HISTÓRIAS DE TRANCOSO

Crônicas

Por Lúcia Nobre

Hoje, a televisão substituiu as maravilhosas histórias contadas, até nos sítios e fazendas do Nordeste brasileiro. A tradição que herdamos das negras contadoras de histórias de engenho em engenho, de fazenda em fazenda, e que se estendia até as cidades, infelizmente deixou de ser. O que é uma pena para a criança. É a pós - modernidade. O mundo evoluiu, evoluímos nós. Se isto é bom, não sabemos. Caminhamos com a evolução. Precisamos disso. Só tenho certeza de uma coisa: caminhamos com o tempo. Mas, quem viveu o tempo das histórias de trancoso, há de lembrar as histórias que faziam as famílias se reunirem à noite para saborear o deleite.

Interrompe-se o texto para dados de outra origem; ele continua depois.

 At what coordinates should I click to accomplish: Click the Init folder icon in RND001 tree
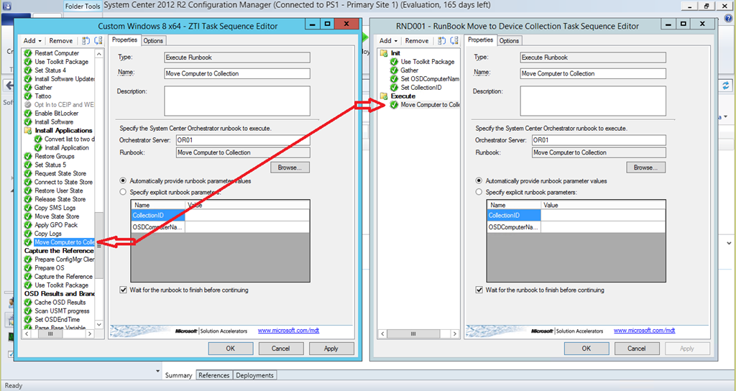coord(385,53)
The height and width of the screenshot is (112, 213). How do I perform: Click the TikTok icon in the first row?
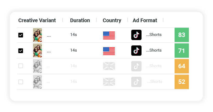point(136,35)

Os poetas, os escritores santanenses, muito valorizam recordar as coisas acontecidas no passado, sejam engraçadas ou não. Isso faz com que não morra de vez nossa cultura, que tanto queremos preservar. Toda vez que são poetizados esses acontecimentos guardados na memória de cada santanense, é mais uma contribuição para nosso patrimônio cultural.

Dr. Avelar, médico e escritor de Santana, certa vez, no Portal Maltanet, mencionou o saudoso Antonio Nobre que residia na Rua Delmiro Gouveia em Santana do Ipanema. Avelar contava fatos ocorridos com o menino Ataíde, criado por Tio Tonho Nobre. Não desmerecendo os outros tios, pois amo todos, Tio Tonho era aquele de sorriso largo, sempre cordial com todos que visitavam sua família.

Mas, voltemos às histórias de trancoso. Tio Tonho, não só criou Ataíde, criou-se em sua casa, lá no Batatal, o menino Alfredo, que se tornou um contador de histórias. Como era de costume, os moradores da região reuniam-se no alpendre para ouvir causos. E lá, quem contava era Seu Alfredo. Conta, fumando seu cachimbo, que fora abandonado por seus pais e criado por Seu Antonio Nobre. Todos conheciam seu Alfredo naquela região. Sempre cantava assim:

Criei-me sem pai nem mãe
No meio deste sertão
Andando de déu em déu.
Fui criado meu patrão,
Como as ramas do algodão.

Os sertanejos gostam de cantar quando estão alegres e quando estão tristes. Cantar para comemorar e cantar para aliviar a dor. É muito comum ouvirmos toadas nos sertões. Lá no Batatal, sempre que acontecia esse encontro de contadores e ouvintes, aparecia a figura lendária de Bernardo, que ia vender pão e ficava por lá tagarelando. . Bernardo era filho de Dona Guilhermina e irmão de Cicera e Maria Baixinha que trabalhavam no Hotel de Dona Beatriz em Santana. Gostava de ficar ouvindo as histórias na casa de Tio Tonho. Bernardo apoiava o cigarro de palha em seus lábios caídos e sempre repetia: “só vendo pão na casa de rico, pobre não come pão”. Benedito Camilo, nosso primo querido, muito astucioso para uma criança, incentivava Bernardo a contestar as histórias de seu Alfredo, só para ver o circo pegar fogo. Por exemplo: “- O lobisomem não é lobisomem coisa nenhuma, é um cabra que veste um capote e sai atrás das mulheres”. Daí surgiam as polêmicas que eram amenizadas pelo dono da casa.